What are the lines, word for word, from the line with "Given: Click the" up to and including the line with "Task: Click the Extended-Network CIDR field" in the records below? Omit the pictures.

═══ DATA PROVIDED ═══

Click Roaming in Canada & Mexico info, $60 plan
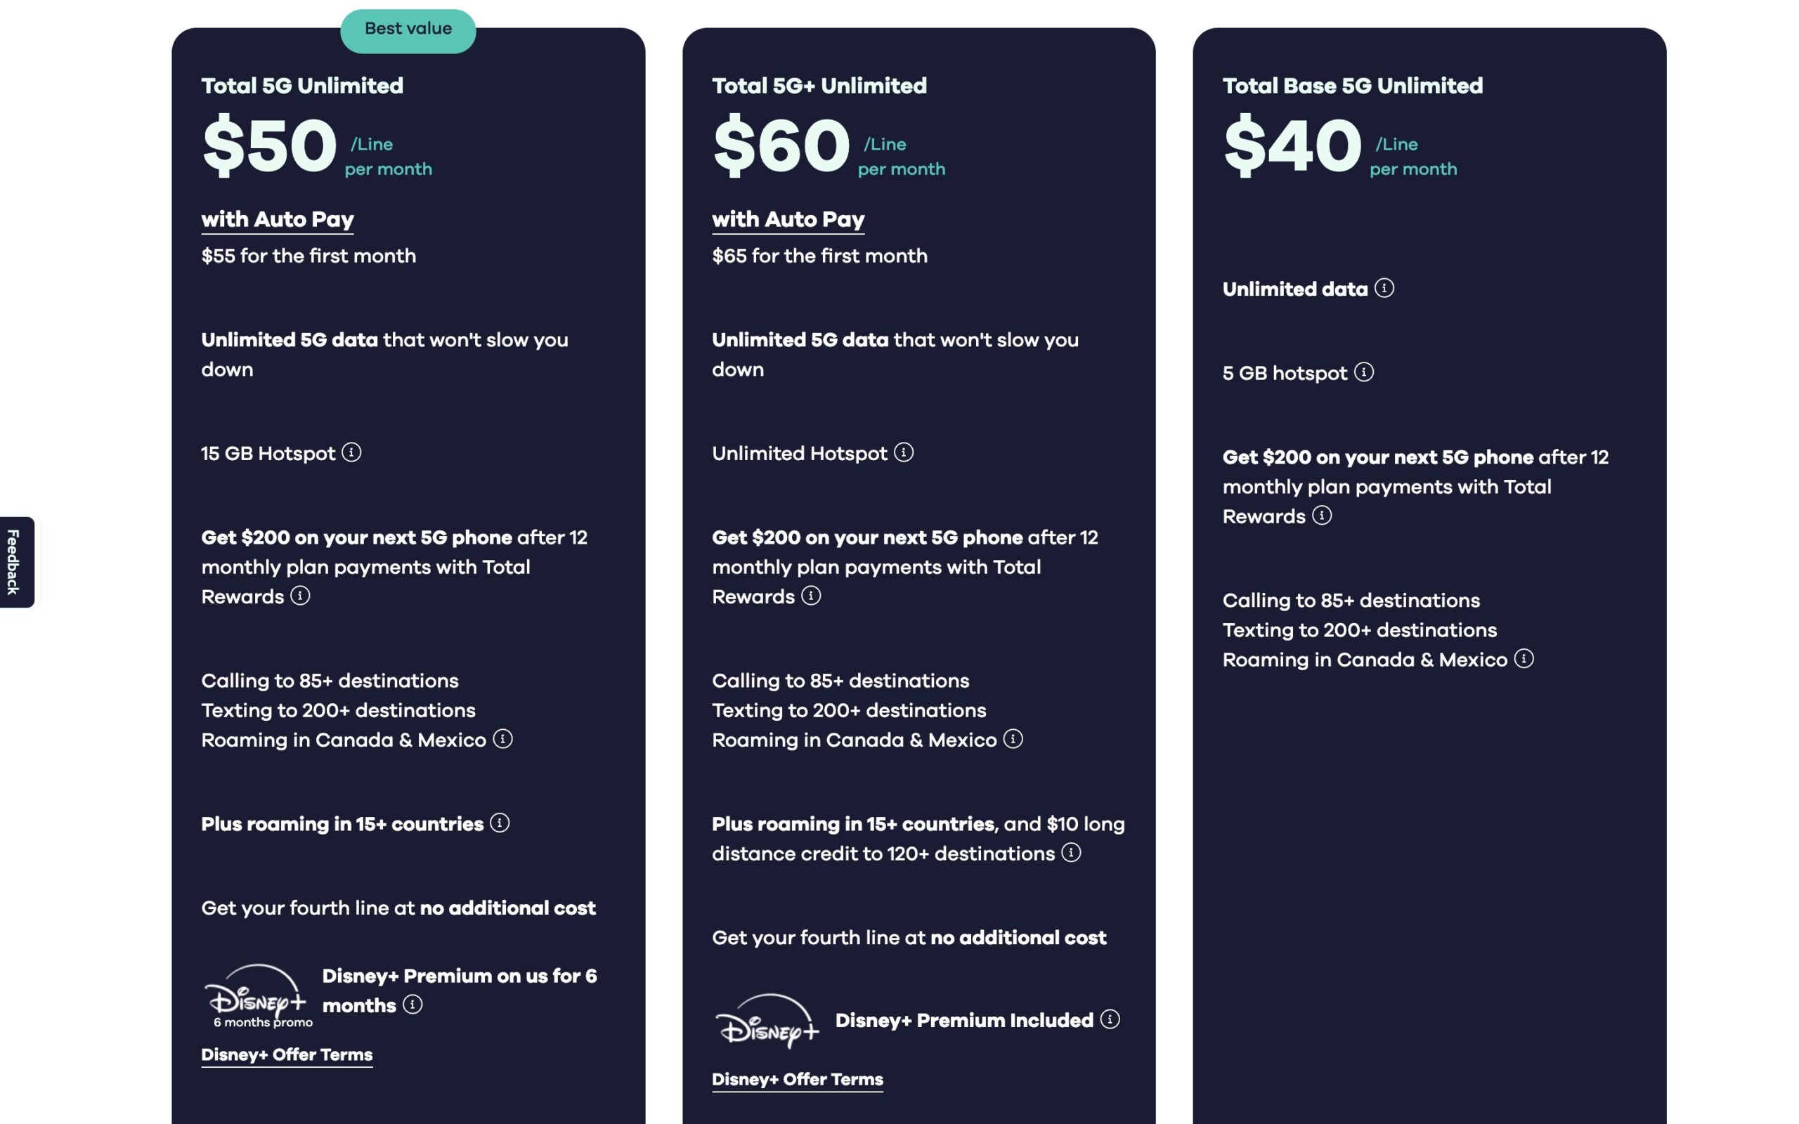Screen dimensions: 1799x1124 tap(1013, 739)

═══
═══ DATA PROVIDED ═══

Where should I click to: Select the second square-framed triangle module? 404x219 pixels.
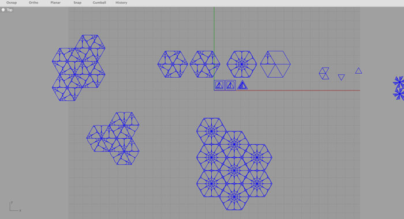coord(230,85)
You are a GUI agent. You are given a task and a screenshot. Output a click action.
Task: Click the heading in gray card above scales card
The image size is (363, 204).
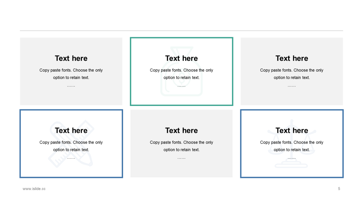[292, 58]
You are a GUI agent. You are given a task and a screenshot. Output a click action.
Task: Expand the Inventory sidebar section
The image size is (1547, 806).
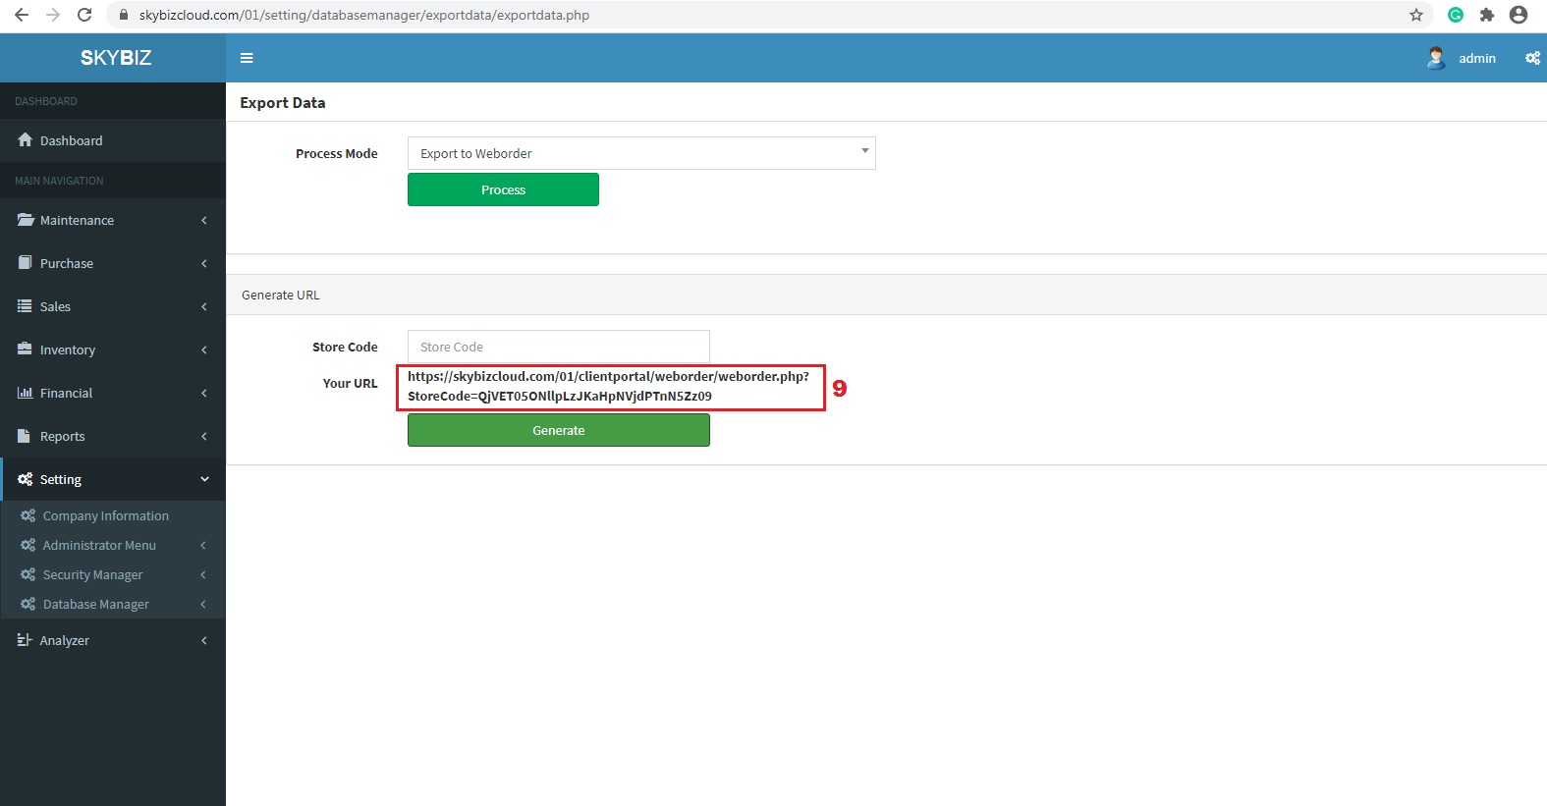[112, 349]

═══
═══ DATA PROVIDED ═══

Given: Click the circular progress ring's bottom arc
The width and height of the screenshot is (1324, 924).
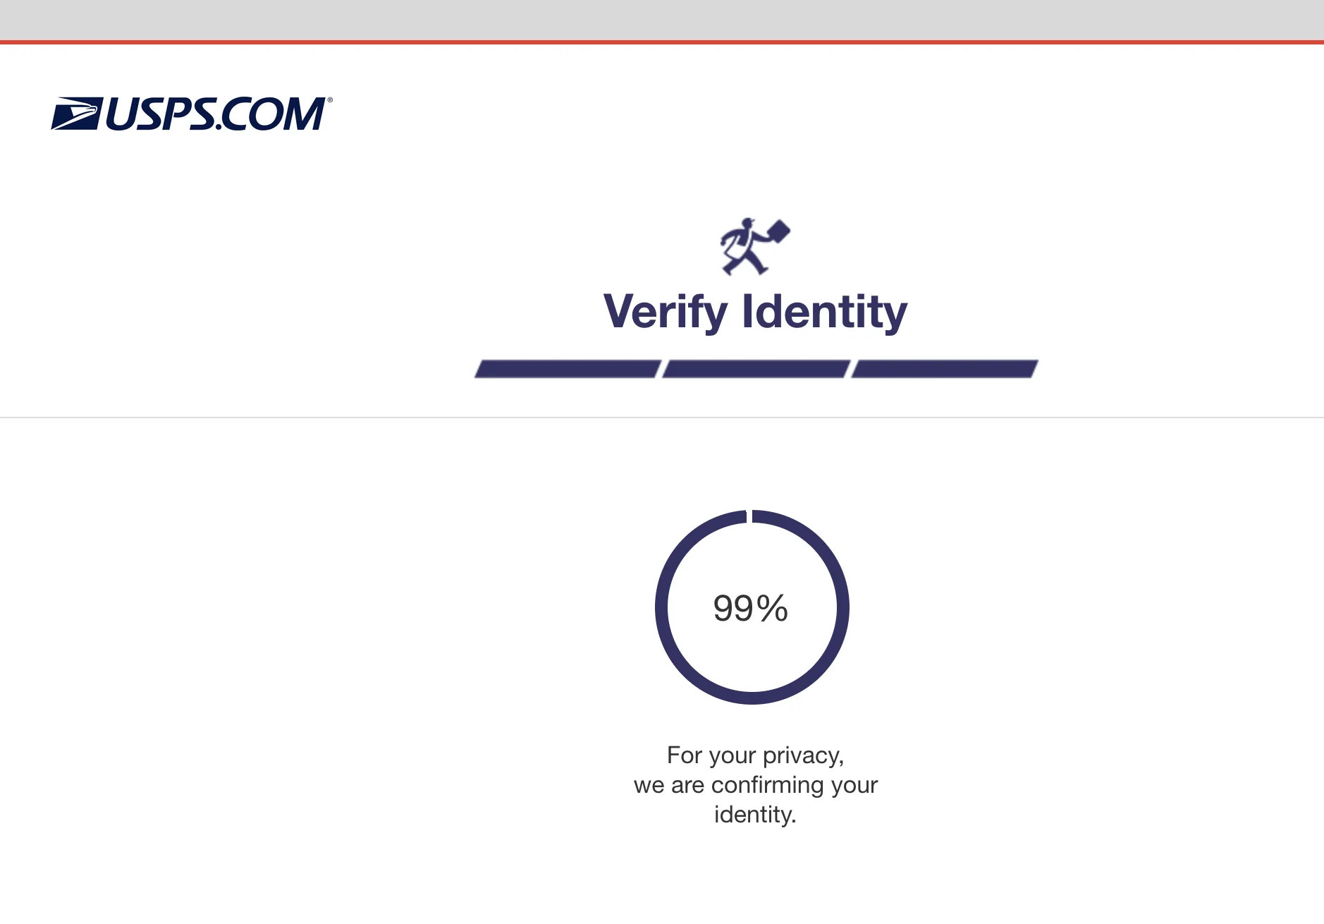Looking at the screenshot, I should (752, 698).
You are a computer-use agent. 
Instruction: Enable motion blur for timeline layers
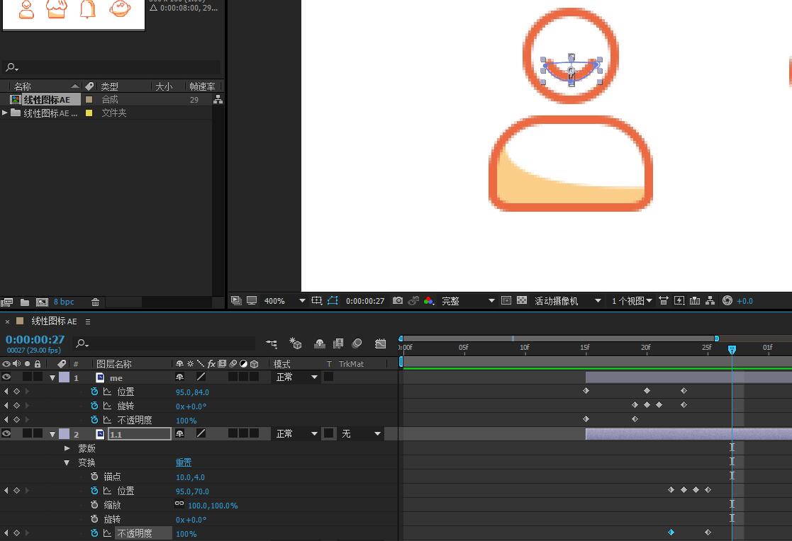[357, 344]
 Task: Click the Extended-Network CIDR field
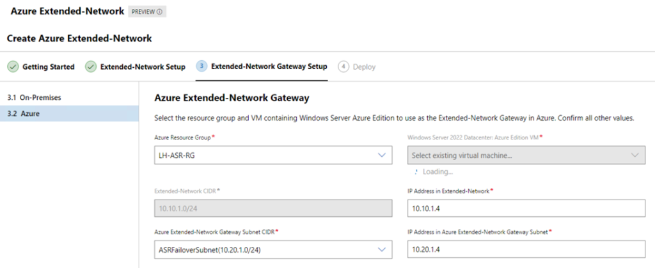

═══

**ANSWER TO THE EXERCISE:**
Given: Click the circular progress ring's bottom arc
The width and height of the screenshot is (1324, 924).
Looking at the screenshot, I should (752, 698).
You are a computer-use agent. 
Instruction: Enable motion blur for timeline layers
[357, 344]
 Task: Click the Extended-Network CIDR field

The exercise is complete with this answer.